We are adaptable travelers; we can make do. We search the hillside for flowers and found a bounty of species. Let me just type their names because I love to hear them: desert star, desert gold, desert trumpet, desert sage, desert five-spot, turtleback, panamint daisy, gravel ghost, fremont phacelia, shredding evening primrose, tufted evening primrose, brown-eyed evening primrose.

I love the idea of the little seeds sitting underground, whistling thinly through their lips and trying to get some sleep. Year after year, nothing happens. All of a sudden, water! Time to push through the soil. Time to make others of your kind. Time to spread your array for an awe-struck world.

I’ve been coming to the desert all my life. My father lived in Pear Blossom for a while, and I visited in the summer. The nearest house was half a mile away; I used to run with the two dogs among the mesquite and the creosote bushes.

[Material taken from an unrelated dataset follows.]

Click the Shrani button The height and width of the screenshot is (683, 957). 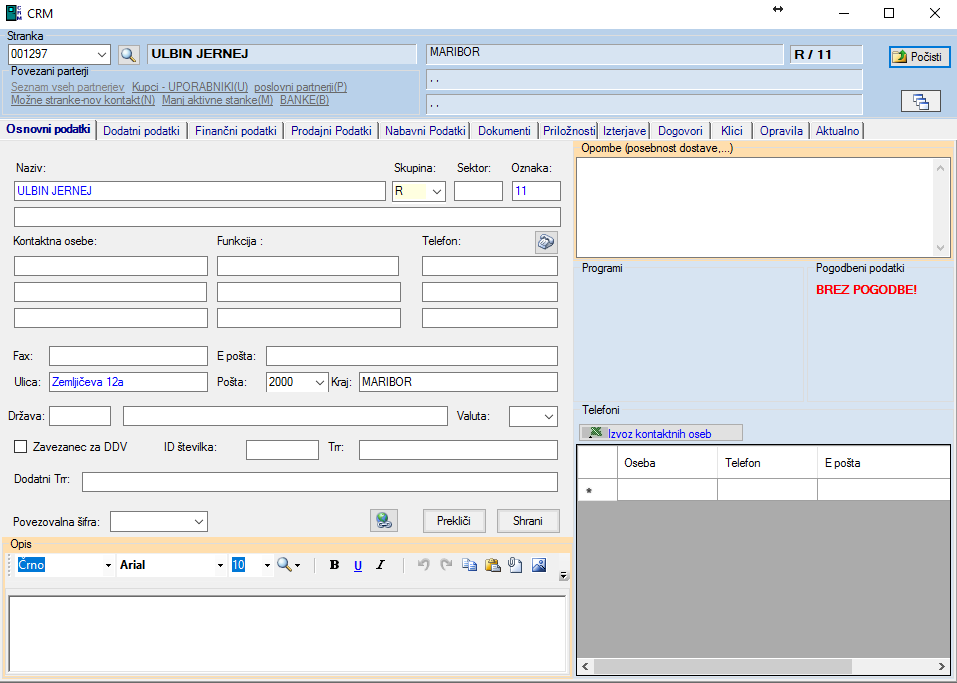pos(528,520)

Later on, Tracy and I would visit Joshua Tree in the spring, and the desert turned romantic. The mountains silhouetted against a red sky; coyotes beginning to howl; the botanical perfume in the morning almost strong enough to wake you up.

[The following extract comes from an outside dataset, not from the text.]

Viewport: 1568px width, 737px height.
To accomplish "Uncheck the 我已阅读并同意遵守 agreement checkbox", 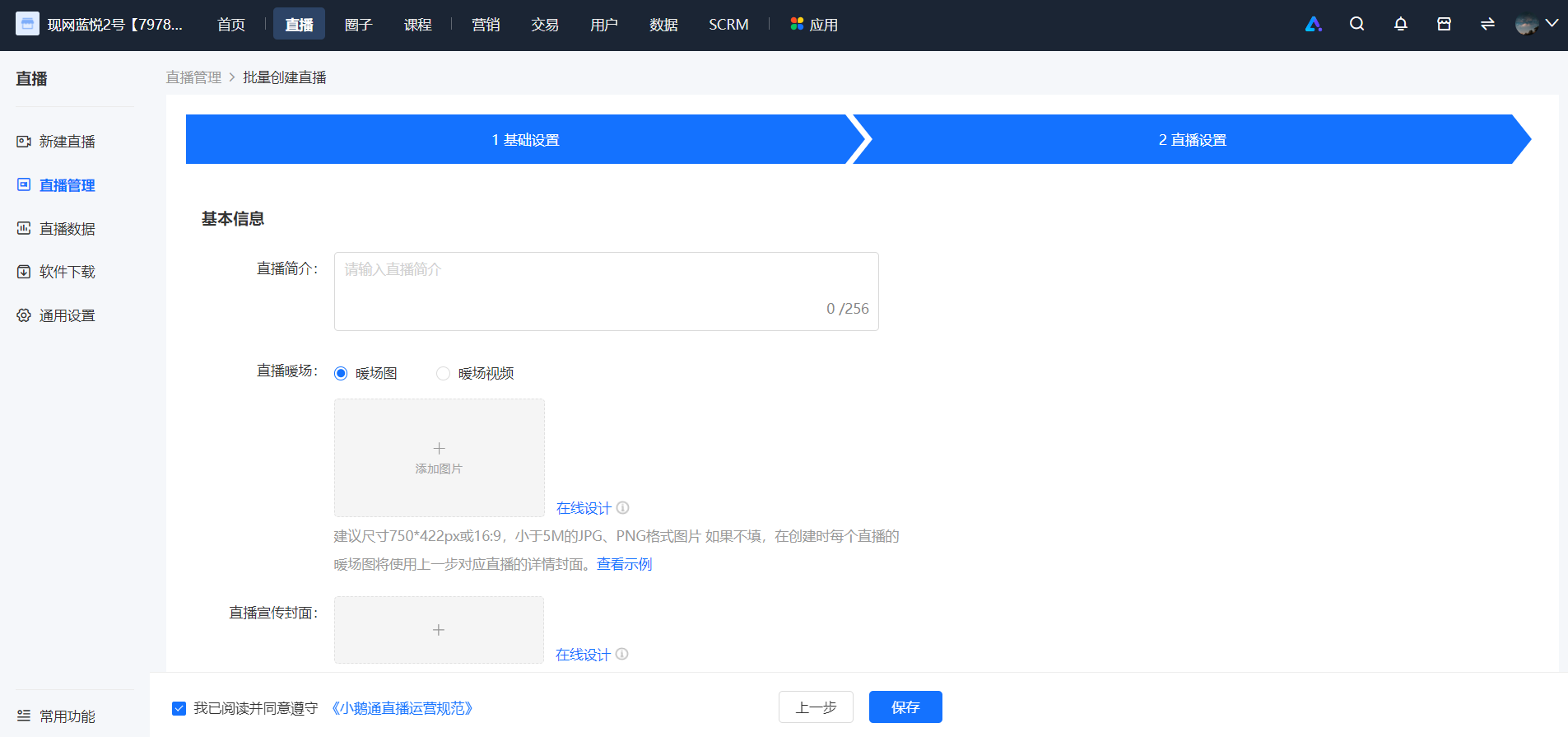I will point(179,708).
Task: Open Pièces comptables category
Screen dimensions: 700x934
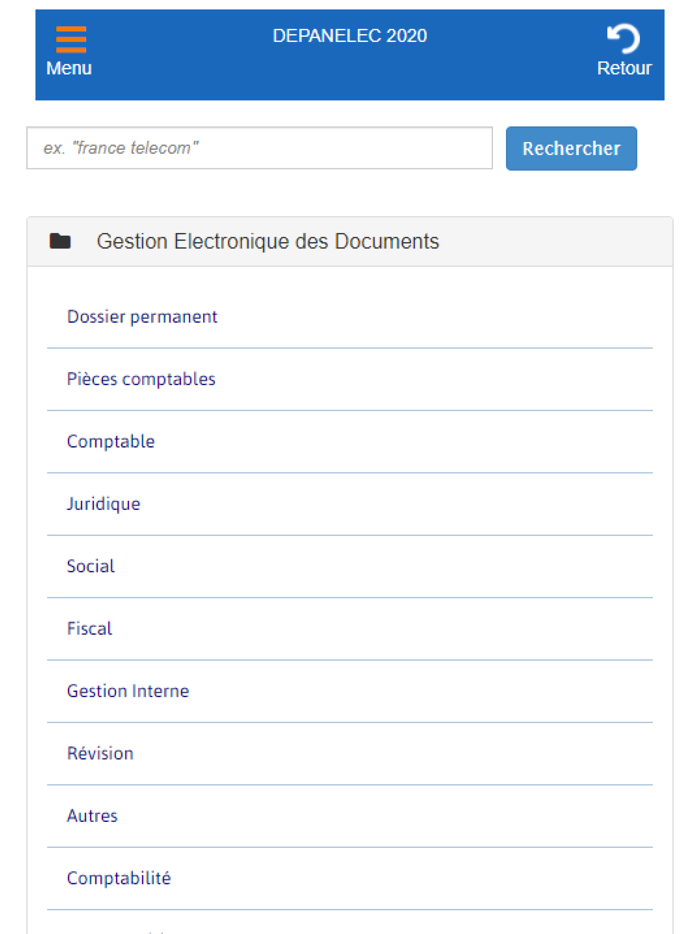Action: click(x=141, y=379)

I always forget how spacious the desert is, how accommodating. If you live there, you can be anyone you want.  Beyond civilization, back in the harsh wilderness, undefined and undefinable; people live for that.

Now I only visit in the spring or fall. If it got to be 134 degrees, as it did in  Death Valley once, I imagine I’d be clinging to the air conditioner and begging for mercy.

Of course, it’s a dry heat.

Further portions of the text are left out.